For a year after Carrie’s trip to church, she continually asked the Johnson Family spiritual questions. Finally, Carrie got the sign she was looking for.

“I walked into a store and got a sign,” Carrie said. “It was a sign on the wall. I didn’t know where it was from and it said, ‘Come to me all you who are weary and burdened, and I will give you rest.’ And isn’t that just what we want? Just peace? I wanted to go to sleep. And I wanted my daughter to have a hope and a future. I wanted her to be the woman I that I wanted to be, but wasn’t.”
“And, I went over to Tim’s house that night and Le’Chelle and I sat on the back porch,” Carrie said. “I said, ‘Tell me, what is it? How do you have this life with peace and joy?’ …and he said, ‘Baby…that ain’t us…that’s Jesus in us.’”

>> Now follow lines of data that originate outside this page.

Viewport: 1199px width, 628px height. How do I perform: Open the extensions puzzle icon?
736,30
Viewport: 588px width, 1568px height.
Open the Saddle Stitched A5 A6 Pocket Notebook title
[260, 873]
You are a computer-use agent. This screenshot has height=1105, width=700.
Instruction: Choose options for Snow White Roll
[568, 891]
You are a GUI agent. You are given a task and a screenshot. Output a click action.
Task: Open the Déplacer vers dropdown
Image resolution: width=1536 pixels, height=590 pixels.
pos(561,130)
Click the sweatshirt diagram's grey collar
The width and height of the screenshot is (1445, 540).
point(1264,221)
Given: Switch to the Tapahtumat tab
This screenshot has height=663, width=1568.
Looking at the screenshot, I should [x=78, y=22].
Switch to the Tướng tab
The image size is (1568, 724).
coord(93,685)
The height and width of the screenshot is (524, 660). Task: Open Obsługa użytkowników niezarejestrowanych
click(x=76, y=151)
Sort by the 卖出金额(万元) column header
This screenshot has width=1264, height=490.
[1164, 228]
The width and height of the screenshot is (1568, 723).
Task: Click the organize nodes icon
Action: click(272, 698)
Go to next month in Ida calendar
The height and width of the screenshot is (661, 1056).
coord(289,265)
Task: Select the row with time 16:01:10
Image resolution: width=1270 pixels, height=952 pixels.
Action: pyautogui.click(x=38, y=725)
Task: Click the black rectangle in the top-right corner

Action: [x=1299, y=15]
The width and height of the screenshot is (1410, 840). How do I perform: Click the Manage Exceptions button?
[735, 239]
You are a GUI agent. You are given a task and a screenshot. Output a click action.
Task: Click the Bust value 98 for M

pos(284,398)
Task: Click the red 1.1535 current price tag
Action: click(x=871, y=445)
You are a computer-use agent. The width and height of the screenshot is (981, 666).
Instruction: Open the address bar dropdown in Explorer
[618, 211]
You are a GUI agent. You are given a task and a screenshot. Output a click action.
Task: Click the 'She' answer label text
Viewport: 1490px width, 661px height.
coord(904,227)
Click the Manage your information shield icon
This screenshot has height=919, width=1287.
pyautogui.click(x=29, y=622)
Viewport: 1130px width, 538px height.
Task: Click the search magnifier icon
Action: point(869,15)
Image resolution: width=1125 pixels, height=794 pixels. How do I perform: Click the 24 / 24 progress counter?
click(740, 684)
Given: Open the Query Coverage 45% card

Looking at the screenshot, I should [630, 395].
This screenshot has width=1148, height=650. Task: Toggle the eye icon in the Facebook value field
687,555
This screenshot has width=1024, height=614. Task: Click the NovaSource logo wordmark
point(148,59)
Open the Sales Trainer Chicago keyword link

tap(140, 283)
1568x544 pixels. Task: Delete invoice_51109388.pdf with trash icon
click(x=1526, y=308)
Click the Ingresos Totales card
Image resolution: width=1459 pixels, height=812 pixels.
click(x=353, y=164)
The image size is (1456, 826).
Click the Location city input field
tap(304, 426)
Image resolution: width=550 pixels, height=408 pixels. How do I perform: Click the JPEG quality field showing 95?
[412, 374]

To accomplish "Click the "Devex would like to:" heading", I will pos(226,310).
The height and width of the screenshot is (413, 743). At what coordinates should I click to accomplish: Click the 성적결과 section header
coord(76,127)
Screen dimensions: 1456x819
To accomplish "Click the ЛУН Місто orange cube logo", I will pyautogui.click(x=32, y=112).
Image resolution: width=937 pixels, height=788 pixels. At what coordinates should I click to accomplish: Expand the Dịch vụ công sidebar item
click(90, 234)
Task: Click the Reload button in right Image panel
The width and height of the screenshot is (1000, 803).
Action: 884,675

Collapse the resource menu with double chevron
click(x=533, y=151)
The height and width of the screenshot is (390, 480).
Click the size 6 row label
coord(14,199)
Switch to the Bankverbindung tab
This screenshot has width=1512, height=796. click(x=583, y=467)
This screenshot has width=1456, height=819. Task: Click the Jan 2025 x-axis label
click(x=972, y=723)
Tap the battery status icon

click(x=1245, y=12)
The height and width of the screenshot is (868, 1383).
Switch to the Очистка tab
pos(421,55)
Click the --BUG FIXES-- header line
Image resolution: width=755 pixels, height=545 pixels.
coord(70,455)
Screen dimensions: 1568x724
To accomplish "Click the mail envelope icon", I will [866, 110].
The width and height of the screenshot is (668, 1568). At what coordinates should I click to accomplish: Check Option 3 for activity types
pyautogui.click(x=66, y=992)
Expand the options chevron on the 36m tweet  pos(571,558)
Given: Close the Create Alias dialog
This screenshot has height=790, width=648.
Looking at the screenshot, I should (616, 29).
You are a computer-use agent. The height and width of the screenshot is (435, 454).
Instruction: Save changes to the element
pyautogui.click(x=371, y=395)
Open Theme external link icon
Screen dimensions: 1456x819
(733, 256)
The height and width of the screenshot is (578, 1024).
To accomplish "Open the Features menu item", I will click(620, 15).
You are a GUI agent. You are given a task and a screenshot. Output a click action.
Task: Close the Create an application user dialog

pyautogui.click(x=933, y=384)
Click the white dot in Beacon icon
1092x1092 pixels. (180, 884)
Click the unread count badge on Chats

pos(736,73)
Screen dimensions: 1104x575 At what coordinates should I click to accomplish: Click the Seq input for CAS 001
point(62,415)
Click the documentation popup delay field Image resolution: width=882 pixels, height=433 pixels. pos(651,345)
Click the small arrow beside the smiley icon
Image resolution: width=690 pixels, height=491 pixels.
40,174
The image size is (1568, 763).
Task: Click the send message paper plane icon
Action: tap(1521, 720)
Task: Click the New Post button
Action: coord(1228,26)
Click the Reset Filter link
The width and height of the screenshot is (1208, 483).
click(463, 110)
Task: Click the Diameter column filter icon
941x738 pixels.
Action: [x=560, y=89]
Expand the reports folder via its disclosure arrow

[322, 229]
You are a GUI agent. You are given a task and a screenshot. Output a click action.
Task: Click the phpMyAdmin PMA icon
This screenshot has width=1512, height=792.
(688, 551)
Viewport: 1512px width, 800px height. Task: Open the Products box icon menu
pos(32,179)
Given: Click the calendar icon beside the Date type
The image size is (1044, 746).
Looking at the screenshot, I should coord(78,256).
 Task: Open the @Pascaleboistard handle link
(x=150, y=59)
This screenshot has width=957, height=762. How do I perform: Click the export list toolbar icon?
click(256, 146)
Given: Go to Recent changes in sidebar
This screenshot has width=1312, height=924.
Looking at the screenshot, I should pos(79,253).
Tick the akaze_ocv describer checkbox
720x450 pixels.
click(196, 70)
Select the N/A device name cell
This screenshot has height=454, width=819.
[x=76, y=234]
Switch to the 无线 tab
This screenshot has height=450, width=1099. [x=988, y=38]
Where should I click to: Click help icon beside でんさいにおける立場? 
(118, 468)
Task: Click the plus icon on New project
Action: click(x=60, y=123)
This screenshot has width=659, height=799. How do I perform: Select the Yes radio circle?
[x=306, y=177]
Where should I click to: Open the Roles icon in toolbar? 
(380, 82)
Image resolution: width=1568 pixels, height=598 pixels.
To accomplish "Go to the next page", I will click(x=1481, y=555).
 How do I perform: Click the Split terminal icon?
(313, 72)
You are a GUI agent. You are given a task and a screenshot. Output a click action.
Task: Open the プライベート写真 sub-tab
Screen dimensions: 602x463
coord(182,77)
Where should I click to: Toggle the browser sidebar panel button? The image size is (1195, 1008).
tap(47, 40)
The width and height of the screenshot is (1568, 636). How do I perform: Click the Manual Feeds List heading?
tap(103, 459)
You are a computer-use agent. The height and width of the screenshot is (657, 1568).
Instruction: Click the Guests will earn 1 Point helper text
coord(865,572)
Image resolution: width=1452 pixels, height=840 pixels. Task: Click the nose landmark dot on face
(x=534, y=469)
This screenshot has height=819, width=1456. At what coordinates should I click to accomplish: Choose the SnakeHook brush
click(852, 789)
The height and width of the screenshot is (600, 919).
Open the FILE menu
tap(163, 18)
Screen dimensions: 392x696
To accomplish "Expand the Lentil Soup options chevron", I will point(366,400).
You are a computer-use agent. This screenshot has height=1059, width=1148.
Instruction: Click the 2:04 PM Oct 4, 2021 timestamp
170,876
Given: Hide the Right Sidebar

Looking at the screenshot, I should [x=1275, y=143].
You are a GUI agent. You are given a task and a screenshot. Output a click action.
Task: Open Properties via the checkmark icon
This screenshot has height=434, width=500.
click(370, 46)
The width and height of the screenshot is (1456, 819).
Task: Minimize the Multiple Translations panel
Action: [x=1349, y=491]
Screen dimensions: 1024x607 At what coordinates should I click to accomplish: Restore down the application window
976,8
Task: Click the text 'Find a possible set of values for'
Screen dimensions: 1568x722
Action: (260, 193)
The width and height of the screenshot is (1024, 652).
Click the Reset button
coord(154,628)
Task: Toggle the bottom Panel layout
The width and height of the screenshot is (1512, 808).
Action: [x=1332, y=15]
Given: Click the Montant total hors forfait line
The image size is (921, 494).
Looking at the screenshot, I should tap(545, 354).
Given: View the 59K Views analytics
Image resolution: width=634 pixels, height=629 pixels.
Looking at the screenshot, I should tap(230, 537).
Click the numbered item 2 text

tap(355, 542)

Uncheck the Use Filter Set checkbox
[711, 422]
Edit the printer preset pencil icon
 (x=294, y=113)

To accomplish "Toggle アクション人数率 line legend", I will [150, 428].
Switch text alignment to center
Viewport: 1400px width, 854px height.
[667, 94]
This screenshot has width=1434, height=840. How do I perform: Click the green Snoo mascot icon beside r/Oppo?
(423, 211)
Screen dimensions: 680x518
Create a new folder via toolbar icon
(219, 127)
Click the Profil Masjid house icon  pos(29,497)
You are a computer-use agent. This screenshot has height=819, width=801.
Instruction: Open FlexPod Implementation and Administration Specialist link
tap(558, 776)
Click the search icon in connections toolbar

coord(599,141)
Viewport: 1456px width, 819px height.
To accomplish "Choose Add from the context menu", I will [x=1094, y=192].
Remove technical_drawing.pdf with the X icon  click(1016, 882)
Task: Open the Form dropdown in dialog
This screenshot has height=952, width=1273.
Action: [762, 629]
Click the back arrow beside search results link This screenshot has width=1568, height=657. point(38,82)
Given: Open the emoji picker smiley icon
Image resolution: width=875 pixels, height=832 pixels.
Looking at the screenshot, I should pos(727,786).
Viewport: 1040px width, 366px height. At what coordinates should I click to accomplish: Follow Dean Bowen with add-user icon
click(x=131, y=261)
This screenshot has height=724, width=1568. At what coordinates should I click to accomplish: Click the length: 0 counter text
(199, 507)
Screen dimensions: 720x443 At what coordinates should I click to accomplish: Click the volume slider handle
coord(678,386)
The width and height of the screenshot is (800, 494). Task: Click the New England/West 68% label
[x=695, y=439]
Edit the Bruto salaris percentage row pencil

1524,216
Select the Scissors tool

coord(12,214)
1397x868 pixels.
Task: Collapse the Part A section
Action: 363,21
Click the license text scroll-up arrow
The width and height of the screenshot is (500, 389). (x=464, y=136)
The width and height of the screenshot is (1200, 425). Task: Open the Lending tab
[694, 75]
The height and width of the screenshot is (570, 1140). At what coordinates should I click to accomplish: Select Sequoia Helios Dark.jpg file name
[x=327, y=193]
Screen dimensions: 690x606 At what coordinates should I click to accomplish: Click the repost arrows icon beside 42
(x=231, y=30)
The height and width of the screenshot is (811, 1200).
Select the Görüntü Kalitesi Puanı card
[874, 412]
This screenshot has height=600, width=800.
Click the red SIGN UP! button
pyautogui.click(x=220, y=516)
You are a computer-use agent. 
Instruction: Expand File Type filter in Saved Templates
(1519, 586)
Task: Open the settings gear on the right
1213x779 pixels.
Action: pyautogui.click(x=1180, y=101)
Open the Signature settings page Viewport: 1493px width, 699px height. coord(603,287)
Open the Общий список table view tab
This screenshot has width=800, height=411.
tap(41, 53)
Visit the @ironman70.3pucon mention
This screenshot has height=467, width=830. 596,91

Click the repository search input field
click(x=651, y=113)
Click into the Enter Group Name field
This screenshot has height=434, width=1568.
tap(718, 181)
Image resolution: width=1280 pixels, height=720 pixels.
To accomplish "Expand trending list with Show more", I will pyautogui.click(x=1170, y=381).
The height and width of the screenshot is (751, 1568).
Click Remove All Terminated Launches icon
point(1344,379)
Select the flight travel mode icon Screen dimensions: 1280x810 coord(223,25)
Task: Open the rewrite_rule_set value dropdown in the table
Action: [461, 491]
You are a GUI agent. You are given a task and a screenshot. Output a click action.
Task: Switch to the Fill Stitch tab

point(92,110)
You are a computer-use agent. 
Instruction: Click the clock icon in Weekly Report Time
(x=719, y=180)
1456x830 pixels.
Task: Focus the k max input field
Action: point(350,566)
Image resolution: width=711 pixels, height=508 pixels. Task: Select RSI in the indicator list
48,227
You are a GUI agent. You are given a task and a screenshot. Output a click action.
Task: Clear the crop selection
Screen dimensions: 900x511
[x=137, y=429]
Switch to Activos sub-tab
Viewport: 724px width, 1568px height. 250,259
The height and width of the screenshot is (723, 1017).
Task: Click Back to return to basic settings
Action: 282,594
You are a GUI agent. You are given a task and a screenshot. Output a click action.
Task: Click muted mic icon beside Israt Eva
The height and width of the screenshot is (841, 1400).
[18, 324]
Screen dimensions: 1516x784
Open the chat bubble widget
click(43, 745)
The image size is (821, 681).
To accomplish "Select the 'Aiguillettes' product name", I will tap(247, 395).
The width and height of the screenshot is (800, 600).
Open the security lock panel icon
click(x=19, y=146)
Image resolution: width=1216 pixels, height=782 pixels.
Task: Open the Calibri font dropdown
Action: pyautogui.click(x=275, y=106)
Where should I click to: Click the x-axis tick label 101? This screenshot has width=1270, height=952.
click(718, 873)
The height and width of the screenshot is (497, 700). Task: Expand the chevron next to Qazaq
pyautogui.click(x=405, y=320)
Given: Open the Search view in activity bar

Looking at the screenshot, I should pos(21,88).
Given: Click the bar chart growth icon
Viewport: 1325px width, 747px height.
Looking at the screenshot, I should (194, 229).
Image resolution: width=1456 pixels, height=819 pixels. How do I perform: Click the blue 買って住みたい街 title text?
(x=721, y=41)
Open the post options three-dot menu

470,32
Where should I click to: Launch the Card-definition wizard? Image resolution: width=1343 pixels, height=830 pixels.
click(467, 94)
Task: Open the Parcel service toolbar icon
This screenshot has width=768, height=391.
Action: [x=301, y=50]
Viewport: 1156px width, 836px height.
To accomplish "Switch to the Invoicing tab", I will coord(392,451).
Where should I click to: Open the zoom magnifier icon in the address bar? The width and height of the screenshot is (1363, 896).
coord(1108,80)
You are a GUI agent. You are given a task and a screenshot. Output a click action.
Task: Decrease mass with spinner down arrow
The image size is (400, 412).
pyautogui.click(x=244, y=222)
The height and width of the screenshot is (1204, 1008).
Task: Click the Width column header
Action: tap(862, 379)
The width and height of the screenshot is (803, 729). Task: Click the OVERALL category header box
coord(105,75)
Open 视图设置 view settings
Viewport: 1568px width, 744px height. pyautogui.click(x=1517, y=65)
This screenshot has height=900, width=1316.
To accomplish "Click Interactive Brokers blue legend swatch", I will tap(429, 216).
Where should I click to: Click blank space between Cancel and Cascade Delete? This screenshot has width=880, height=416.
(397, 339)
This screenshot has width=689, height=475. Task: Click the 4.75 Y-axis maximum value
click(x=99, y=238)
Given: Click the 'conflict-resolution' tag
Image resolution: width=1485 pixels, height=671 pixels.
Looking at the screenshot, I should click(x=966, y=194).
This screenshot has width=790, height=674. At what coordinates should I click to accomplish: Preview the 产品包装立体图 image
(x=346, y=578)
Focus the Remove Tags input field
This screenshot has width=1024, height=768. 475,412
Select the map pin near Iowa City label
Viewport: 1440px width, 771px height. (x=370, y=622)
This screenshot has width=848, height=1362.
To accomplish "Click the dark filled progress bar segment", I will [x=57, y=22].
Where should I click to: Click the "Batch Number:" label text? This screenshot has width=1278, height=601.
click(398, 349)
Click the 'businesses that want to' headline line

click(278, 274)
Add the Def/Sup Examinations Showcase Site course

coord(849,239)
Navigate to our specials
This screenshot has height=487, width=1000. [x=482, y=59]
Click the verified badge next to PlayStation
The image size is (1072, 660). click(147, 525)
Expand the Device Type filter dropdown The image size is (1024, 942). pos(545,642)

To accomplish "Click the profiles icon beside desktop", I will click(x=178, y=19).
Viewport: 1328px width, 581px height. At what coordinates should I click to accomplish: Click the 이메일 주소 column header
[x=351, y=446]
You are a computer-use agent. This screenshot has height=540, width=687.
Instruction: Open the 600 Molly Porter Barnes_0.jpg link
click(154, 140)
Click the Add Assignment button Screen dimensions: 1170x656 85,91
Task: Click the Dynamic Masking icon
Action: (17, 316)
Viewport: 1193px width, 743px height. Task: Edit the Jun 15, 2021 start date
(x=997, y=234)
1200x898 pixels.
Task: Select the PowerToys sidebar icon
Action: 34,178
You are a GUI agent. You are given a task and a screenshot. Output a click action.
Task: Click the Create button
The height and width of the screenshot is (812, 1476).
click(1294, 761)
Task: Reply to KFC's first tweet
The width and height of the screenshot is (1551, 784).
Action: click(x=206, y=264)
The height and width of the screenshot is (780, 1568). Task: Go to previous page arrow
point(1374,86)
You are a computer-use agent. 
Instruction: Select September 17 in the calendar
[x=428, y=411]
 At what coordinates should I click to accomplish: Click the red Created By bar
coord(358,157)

Six months later, Carrie was baptized at Pastor Tim’s church. Today, she is a full time speaker and author, and has written a fiction work about her spiritual journey called, One Sunday.

“God didn’t come to save the perfect,” Carrie said. “He came to save the broken. He loves us at our worst; He loves us in the places that we can’t love ourselves.

“If you are that one person like I was, maybe you don’t have anything, maybe you have it all. At some point, you are going to need more and that is when God moves in. We are in a place where God can meet you exactly where you are…exactly right now.”